What is expected: Using the records below, repeat exactly the lines from the one holding "Given: Click Marcar" through the one holding "You are a computer-use agent. Viewport: 711px", both ends included, and no others.

*** Recorded data ***

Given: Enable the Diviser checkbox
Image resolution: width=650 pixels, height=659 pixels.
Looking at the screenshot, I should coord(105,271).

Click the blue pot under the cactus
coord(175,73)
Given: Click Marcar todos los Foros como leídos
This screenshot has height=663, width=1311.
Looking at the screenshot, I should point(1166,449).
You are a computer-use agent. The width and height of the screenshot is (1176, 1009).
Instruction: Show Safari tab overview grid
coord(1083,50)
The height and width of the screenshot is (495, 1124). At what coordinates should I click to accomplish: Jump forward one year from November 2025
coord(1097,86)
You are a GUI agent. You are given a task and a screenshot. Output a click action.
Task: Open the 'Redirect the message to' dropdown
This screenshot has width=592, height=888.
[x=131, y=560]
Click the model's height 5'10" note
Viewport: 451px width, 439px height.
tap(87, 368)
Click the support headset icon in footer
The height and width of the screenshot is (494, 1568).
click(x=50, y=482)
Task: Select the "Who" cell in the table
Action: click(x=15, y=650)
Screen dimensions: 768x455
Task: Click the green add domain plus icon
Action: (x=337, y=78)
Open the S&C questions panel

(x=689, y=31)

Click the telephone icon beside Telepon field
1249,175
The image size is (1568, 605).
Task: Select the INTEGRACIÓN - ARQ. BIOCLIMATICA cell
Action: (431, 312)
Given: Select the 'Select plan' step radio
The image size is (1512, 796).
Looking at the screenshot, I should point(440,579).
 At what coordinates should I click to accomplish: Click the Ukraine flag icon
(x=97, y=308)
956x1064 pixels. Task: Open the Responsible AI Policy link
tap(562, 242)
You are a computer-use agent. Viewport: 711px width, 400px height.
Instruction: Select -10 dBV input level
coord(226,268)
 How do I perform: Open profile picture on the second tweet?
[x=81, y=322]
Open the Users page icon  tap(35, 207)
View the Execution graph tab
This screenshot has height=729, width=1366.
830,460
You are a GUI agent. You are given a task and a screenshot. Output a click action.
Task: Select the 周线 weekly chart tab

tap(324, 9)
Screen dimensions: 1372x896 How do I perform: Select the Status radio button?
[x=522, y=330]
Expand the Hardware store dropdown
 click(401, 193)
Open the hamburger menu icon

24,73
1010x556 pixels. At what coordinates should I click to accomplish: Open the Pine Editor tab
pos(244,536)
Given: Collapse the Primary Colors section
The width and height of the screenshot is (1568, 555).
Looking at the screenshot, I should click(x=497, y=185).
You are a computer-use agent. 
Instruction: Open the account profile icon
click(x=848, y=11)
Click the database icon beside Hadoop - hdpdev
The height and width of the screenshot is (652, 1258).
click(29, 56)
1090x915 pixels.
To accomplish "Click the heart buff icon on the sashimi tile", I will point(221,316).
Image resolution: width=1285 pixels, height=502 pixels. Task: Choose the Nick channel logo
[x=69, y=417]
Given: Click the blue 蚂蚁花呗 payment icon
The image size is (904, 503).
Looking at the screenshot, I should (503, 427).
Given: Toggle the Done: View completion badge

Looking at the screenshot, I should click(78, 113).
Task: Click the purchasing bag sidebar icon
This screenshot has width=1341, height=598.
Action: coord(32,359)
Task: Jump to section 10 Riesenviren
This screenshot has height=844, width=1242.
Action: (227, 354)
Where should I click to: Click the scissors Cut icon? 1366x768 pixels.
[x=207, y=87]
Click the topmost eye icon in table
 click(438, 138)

***

Result for this exercise:
Given: Click Marcar todos los Foros como leídos
This screenshot has height=663, width=1311.
Looking at the screenshot, I should point(1166,449).
You are a computer-use agent. The width and height of the screenshot is (1176, 1009).
Instruction: Show Safari tab overview grid
coord(1083,50)
The height and width of the screenshot is (495, 1124). At what coordinates should I click to accomplish: Jump forward one year from November 2025
coord(1097,86)
You are a GUI agent. You are given a task and a screenshot. Output a click action.
Task: Open the 'Redirect the message to' dropdown
This screenshot has width=592, height=888.
[x=131, y=560]
Click the model's height 5'10" note
Viewport: 451px width, 439px height.
tap(87, 368)
Click the support headset icon in footer
The height and width of the screenshot is (494, 1568).
click(x=50, y=482)
Task: Select the "Who" cell in the table
Action: click(x=15, y=650)
Screen dimensions: 768x455
Task: Click the green add domain plus icon
Action: (x=337, y=78)
Open the S&C questions panel

(x=689, y=31)

Click the telephone icon beside Telepon field
1249,175
The image size is (1568, 605).
Task: Select the INTEGRACIÓN - ARQ. BIOCLIMATICA cell
Action: (431, 312)
Given: Select the 'Select plan' step radio
The image size is (1512, 796).
Looking at the screenshot, I should point(440,579).
 At what coordinates should I click to accomplish: Click the Ukraine flag icon
(x=97, y=308)
956x1064 pixels. Task: Open the Responsible AI Policy link
tap(562, 242)
You are a computer-use agent. Viewport: 711px width, 400px height.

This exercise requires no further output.